Friday, March 27, 2009

21

Ugh.

Hello again, I can't seem to find an explanation of how I always come to write blogs at the end of the day, or super early in the morning (12am). Ha. Well my life is a bit screwy at the moment, I finally came up to my mom and told her that I would be soon joining the military. And as I sat there feeling awkward as mom was telling me all the reasons I should not join, and that I should weigh-in all the pros and cons of being in the military. But honestly, I have no clue of the direction of my life, I feel like I'm being pushed and pulled in all directions so to speak.

Yet again I am stuck in a conundrum, I really really am infatuated with one of my friends, a girl that is, this is not the girl I was talking about in previous blogs but a girl of whom I have recently found compassion for. How can I put it simply, she makes me smile and laugh, and never let's me feel awkward as most girls I like do. I'm not sure whether I want to reveal myself to her just yet, because if I'm wrong and she doesn't feel the same way, I'm pretty sure I'm going to be ALONE.

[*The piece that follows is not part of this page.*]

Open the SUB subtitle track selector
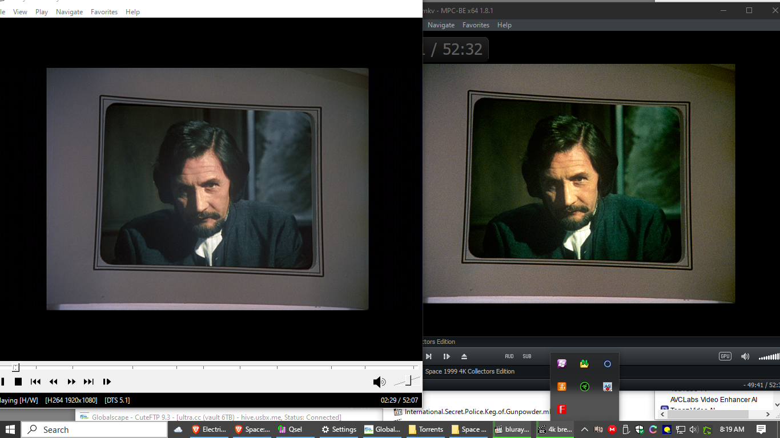The width and height of the screenshot is (780, 438). point(527,356)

All of this sucks really, because I am torn between this girl of whom I'm infatuated with and a girl who I know I could spend the rest of my life with. But as I've stated I still have no idea what the future holds in store for me, so I don't want to tell either of them. Because what then will happen if I, god forbid, die while I'm in the military, although as I've stated in previous blogs (I'm pretty sure I have) that I'm not afraid of death, I just don't want to break the hearts of those who I have loved, the feeling being shared amongst us. Whom so ever reads this, know this: I don't ever want to buried, instead I'd like to be cremated and planted or spread in the ocean, and for people not to mourn for my death whatsoever; although I can't give you the why you shouldn't mourn I simply ask that you don't, because I don't need your sympathy or your compassion because I'll still have what I've had (compassion) from you all along.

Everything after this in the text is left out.